Recieving 65533 as char value for characters as (à, Ø, æ, æ etc)!

13.2k views Asked by At

I've been trying for hours now to figure out why, when enter a char like Ø in the console through the scanner, to then get the numeric value, I always end up with 65533 (Max value of unsigned short)?

This doesn't seem to be the case for latin characters. Any idea why?

public static void main(String[] args) {

    Scanner sc = new Scanner(System.in);
    char[] chars = sc.next().toCharArray();

    for(int i = 0; i < chars.length; i++){

        System.out.println((int)chars[i]);
    }
}
2

There are 2 answers

2
Alohci On

65533 = Unicode Character 'REPLACEMENT CHARACTER' (U+FFFD)
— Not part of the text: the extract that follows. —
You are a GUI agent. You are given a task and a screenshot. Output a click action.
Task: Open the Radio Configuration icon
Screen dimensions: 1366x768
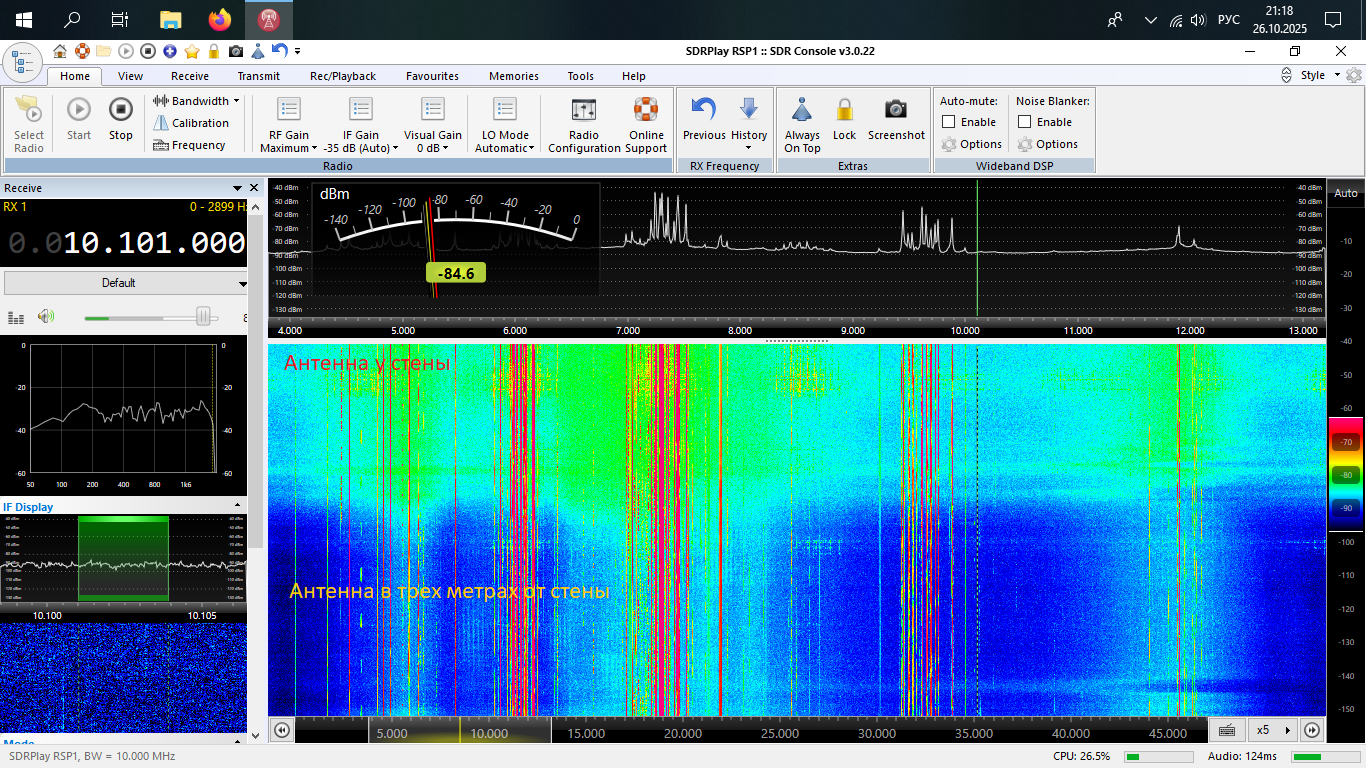tap(584, 110)
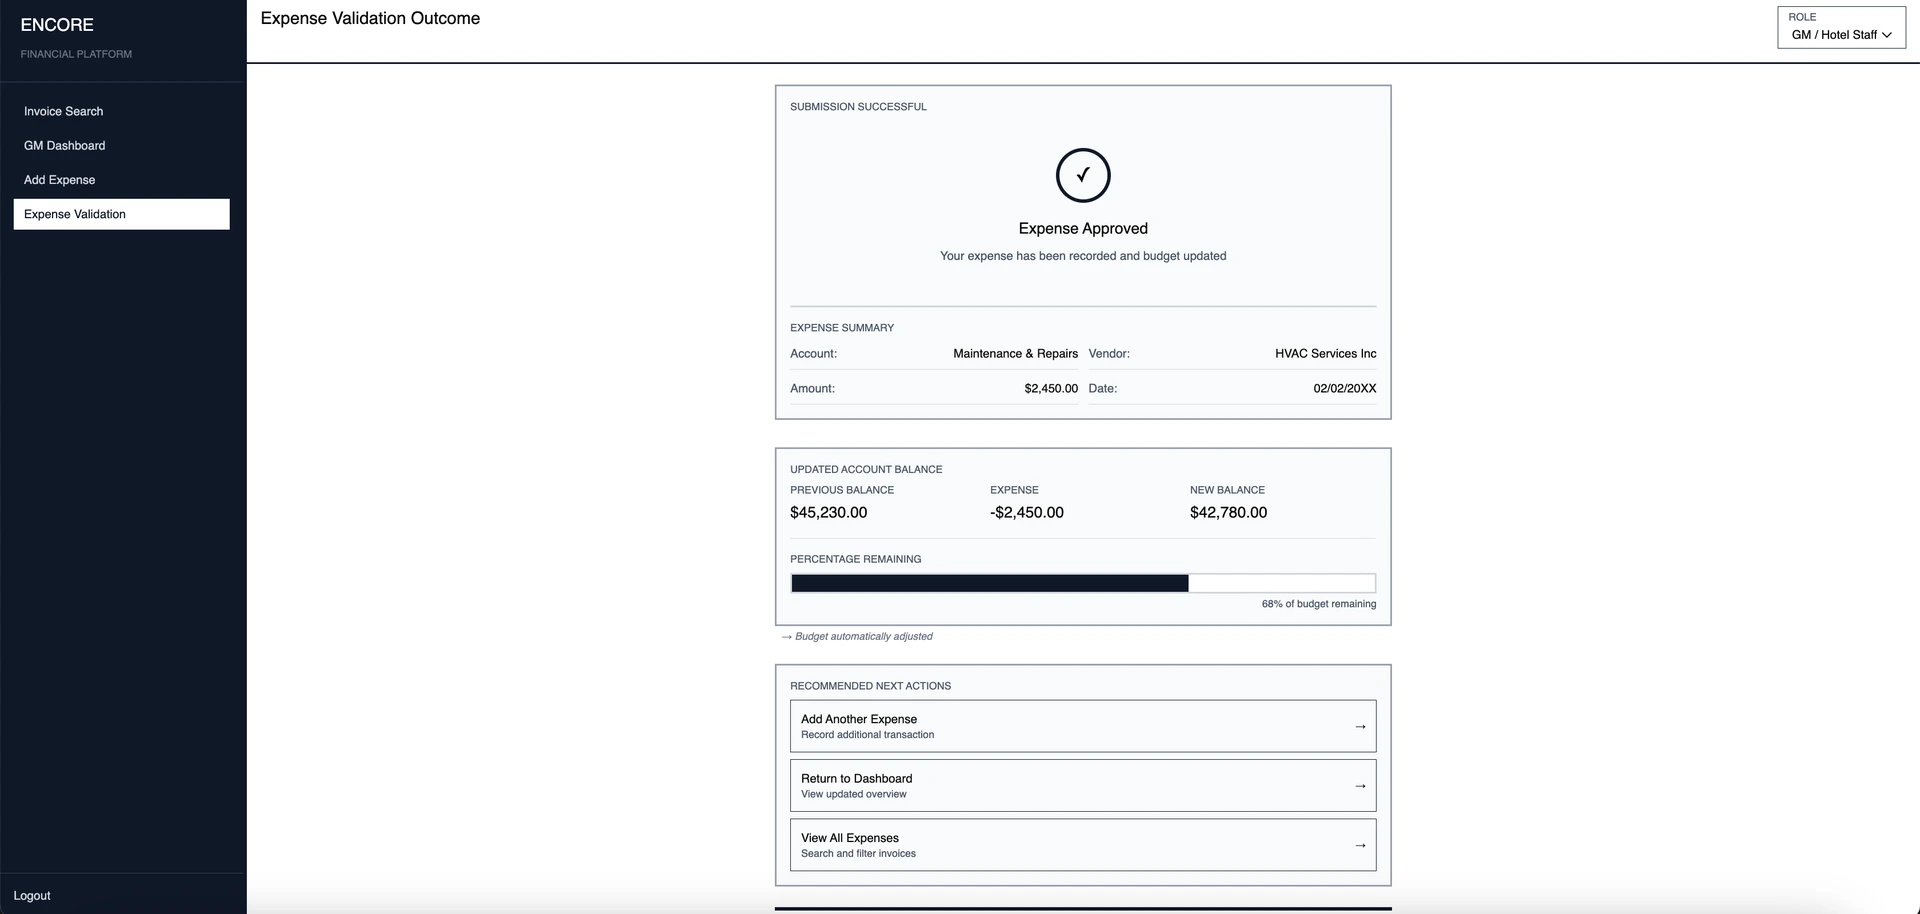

i.e. Your character is not being interpreted correctly within the character encoding you are using, and so is being replaced by the fallback value.

4
Vampire On

You have an encoding problem.
The bytes that come through System.in are not in the encoding your Scanner uses to translate those bytes to characters.
I guess your System.in is in Cp1252 (Windows default encoding) but your Scanner users UTF-8 to decode the bytes.
The byte sequence then is not a valid UTF-8 character and so the replacement character is used instead.

If you do Scanner sc = new Scanner(System.in, System.getProperty("file.encoding"));, your code should probably work everywhere correctly.